----- Lesetext -----

Das demokratische Deutschland am Scheideweg und wer scheidet dahin? Die stolze deutsche Sozialdemokratie, mit einigen langjährigen Ausnahmen seit 1895 Garant von Lehrern im Parlament und Genossen im Gewerkschaftsvorstand. Seit Kurt "Mecki" Beck, der Totengräber der Tradition, in Unfrieden geschieden wurde von seinem Amt als Parteivorsitzender, hat sich die SPD "neu aufgestellt" (Franz Müntefering). Sie hat einen farblosen Bürokraten zu ihrem besten Mann gekührt und einen harschen Sauerländer im Rentenalter auserkoren, sie die nächsten 20 Jahre mit Charme und neuen Ideen zu alten Ufern zurückzuführen. Ihr Finanzminister hat die Finanzkrise so lange geleugnet, bis die Parteigremien in ihr die Chance sahen, zu alter Größe zurückzuwachsen.
Und dann das. Den Schwarzen zu rot, den Roten zu schwarz, den Grünen zu Schröder und den Gelben zu Steuern: Die Politik mit "klarer Kante" (Franz Müntefering) hat die Partei von Bebel und Brandt an den Abgrund geführt und es ist nicht mal mehr ein weiter Weg bis ganz hinunter in die Tiefe, dorthin, wo Splitterparteien wie die CSU mit bundesweit 7 Prozent warten.
Es wird nicht soweit kommen, das ist klar. Zu groß ist der Hunger nach Macht, als dass die Funktionsträger in der zweiten und dritten Reihe ewig zuschauen könnten bei der Wählerstimmendiät, die nicht Beck und nicht Müntefering, nicht Steinmeier und nicht Steinbrück zu verantworten haben. Sondern die unglückliche Positionierung der SPD zwischen denen, die einen fürsorglichen Staatskapitalismus mit bundeseigener Post und bundeseigenem Fernmeldewesen errichten wollen, und denen, die eher für kapitalistische Staatsfürsorge mit Bundes-E-Mail und Tempolimit und Fahrradhelm eintreten.
Da führt kein Weg mehr hinaus, diesen gordischen Knoten knüpft niemand mehr auseinander. So wird es kommen, wie gegangen ist: Andrea Nahles, als Behinderte bei gleicher Eignung ohnehin vorrangig einzustellen, wird nach dem Sturz von Franz Müntefering und Frank Steinmeier, der an einem sonnigen Oktobermittwoch stattfinden wird, neue Parteivorsitzende. Eine erste Frau, endlich auch links, wo das Herz schlägt und der Fortschritt zu Hause ist. Umgehend werden dann Vereinigungsverhandlungen mit der nach dem Debakel bei der Bundestagswahl und dem Rücktritt von Oskar Lafontaine wegen des Fundes obskurer Kinderbilder auf dem Laptop eines freien Wahlkampfmitarbeiters grundlegend umformierten Linken-Spitze eingeleitet. Man trifft sich in einem kleinen verschwiegenen Hotel im Westerwald, hunderte Fernsehteams lauern in den Gebüschen ringsum. "Die Zersplitterung der Arbeiterklasse muss ein Ende haben", sagt Nahles beim Verlassen des Pools, in dem sie nach einer weiteren Zwölfstundensitzung in lauwarmem Seifenwasser entspannt hat.

-----

Aufgaben
• a. Schreib den Teil des Textes über die SPD, der mit „Und dann das.“ beginnt und mit „7 Prozent warten.“ endet, noch einmal ab und ersetze dabei „Splitterparteien“ durch „Kleinparteien“.
• b. Setz den Text über die SPD mit dem nächsten Stück fort, das direkt an seinen letzten Satz anschließt.

----- Vorhandene Daten -----

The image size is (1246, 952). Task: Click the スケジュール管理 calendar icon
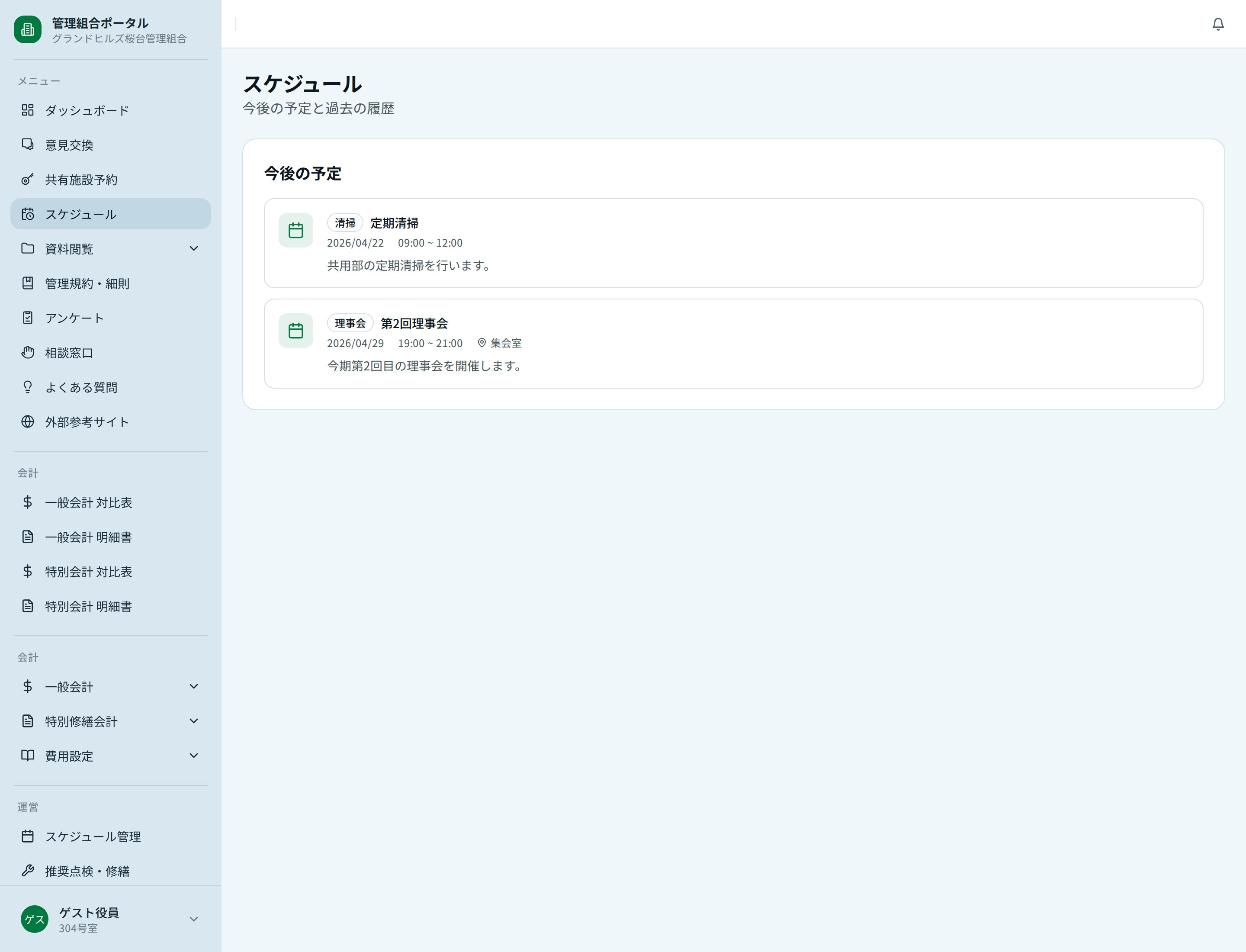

-----

Antworten
• a.
Und dann das. Den Schwarzen zu rot, den Roten zu schwarz, den Grünen zu Schröder und den Gelben zu Steuern: Die Politik mit "klarer Kante" (Franz Müntefering) hat die Partei von Bebel und Brandt an den Abgrund geführt und es ist nicht mal mehr ein weiter Weg bis ganz hinunter in die Tiefe, dorthin, wo Kleinparteien wie die CSU mit bundesweit 7 Prozent warten.

• b.
Die Vergangenheit hat endlich wieder Zukunft, die Partei eine klare Perspektive. Ein Ruck geht durch Recklinghausen und die versprengten Sozialdemokraten in Perleberg und Parchim. Ein Jahr sollen sich die Mitglieder der beiden großen linken Parteien, so beschließen es zwei Handvoll Spitzenfunktionäre später in der finnischen Sauna, beschnuppern können. Zum 21. und 22. April 2011 ist dann der Vereinigungsparteitag angesetzt. Diesmal wird aber nicht das Metropol-Theater in Berlin gebucht wie 65 Jahre zuvor. Diesmal findet die Party in der Schalke-Arena statt! "Genossen, wir wollen den Schub dieses Tages", ruft Ehrenpräsident Lothar Bisky danach programmatisch in die große Runde, "mit in den Bundestagswahlkampf nehmen". Der Wolf Globalisierung gehöre gezähmt, sagt die neue Parteivorsitzende Nahles, die Dritte Welt gerettet, der Mittelstand entlastet, breite Schultern müssten mehr tragen als schmale, nachts sei es kälter als draußen und damit müsse Schluß sein, damit auch künftige Generationen noch Schulden machen und ab und an ein Bier trinken gehen könnten. Franz Müntefering und Gregor Gysi werden Ehrenvorstand, auch Franz Steinkühler tritt wieder in die Partei ein. Angela Merkel sagt, sie habe keine Angst vor der vereinigten Linken. "Zwei Lahme ergeben ja noch immer keinen Blinden", heißt es in ihrer wöchentlichen Youtube-Botschaft an das deutsche Volk.